I would skip the uptake scan and to right to the biopsy. It really doesn't matter if they are functioning properly or not if they are cancerous. Your nodules have the characteristics that indicate possible cancer, however, I stress THYROID CANCER IS TYPICALLY HARD TO DIAGNOSE. Calcification and internal vascularity are both a concern...cancer needs a blood flow to survive, the vascularity indicates that it is feeding on the blood supply. The FNA should tell you what kind of cells are present, although many times it might not tell you what you need to know. Many times (my case included) it gives you an inconclusive result. My sister got a diagnosis of Papillary cancer, I got a "benign follicular clusters", but I still had cancer. I had 1/2 my thyroid with 3 nodules removed (I had normal thyroid function) and then they found cancer, so the other side had to come out. My mixed solid/cystic nodule with vascularity was almost completely cancer, 1.5 cm of it.

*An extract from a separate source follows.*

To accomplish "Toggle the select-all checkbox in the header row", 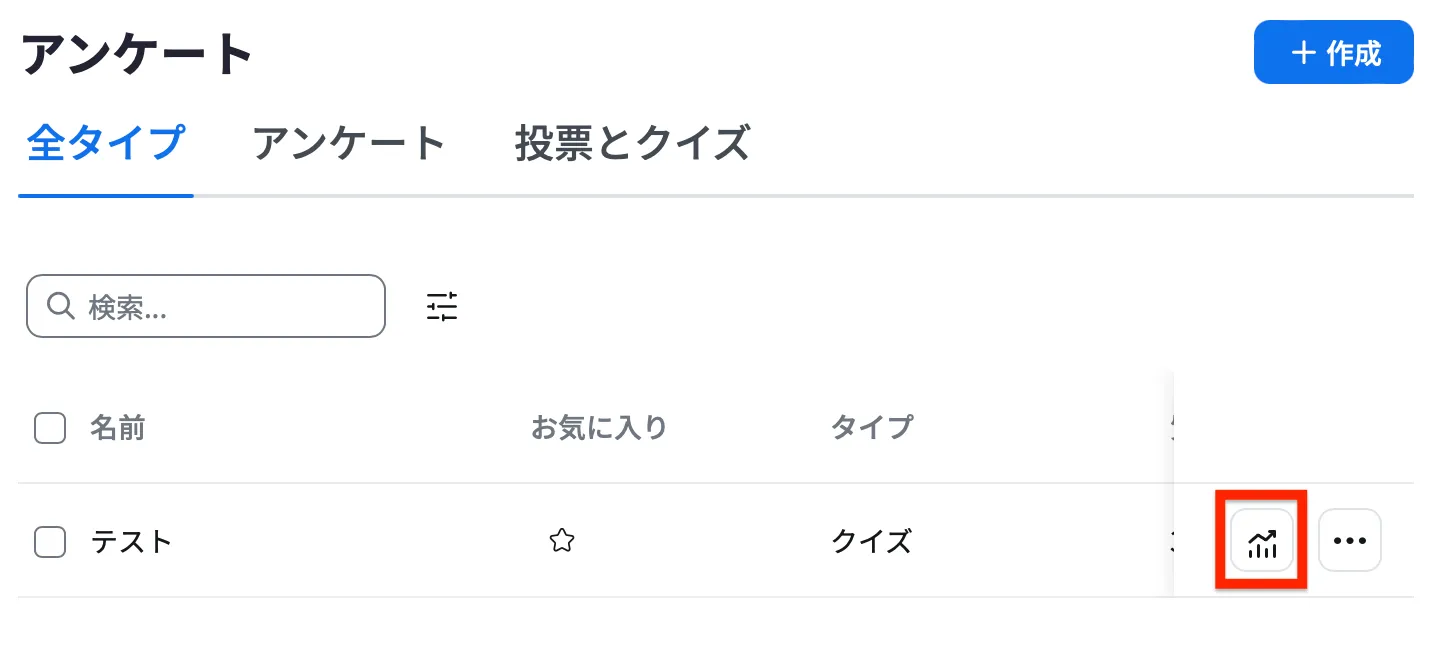I will pyautogui.click(x=49, y=427).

The other solid nodules all had micro tumors in them. They did not do the biopsy on the nodule that had all the cancer in it, though, they biopsied the biggest nodule. Perhaps if they biopsied the mixed nodule I would have had a better diagnosis and only 1 surgery. Get the biopsy, then go from there.
Hello,
Have you had an uptake scan done yet? I would recommend this because it will determine if the nodules are functioning or not. I found out that I had several nodules as well back around the Aug time frame. One of my nodules was solid and the uptake showed it was "cold". My other nodules were "hot". Thus I was diagnosed with Toxic Multinodular goiter along with the graves and hashimoto. My Endo did not do an FNA because when the nodule is over a certain size (my largest at the time was 2cm) it is very easy for the FNA to not be reliable. That is because the needle they use may take several samples from the nodule, but miss the one area that might contain cancer cells. My endo explained that solid and or cold nodules are more prone to be cancerous. He said that based on the size of the nodules and the uptake scan results, I would need to have the entire thyroid removed anyway. I had my TT on 31 Dec 2010 and found out on 5 Jan that two of my nodules (one being the solid cold one) contained cancer. The solid cold nodule was Follicular Variant of Papillary (which had grown from 2cm to 3cm within a little over three month, and had ruptured). And the other smaller nodule was classic Papillary. My tests never revealed any calcifications, however, my endo told me that calcification is one of the criteria that could indicate cancer. He said "bottom line, the only way you are going to know for sure if you have cancer, is to remove the thyroid". I am so glad he recommended this.
As far as your levels being linked to the nodules: I believe the answer can be yes or no. People can have nodules and or cancer but have a normal functioning thyroid. Or it could be the opposite.
Good luck with your journey and I hope all turns out well for you.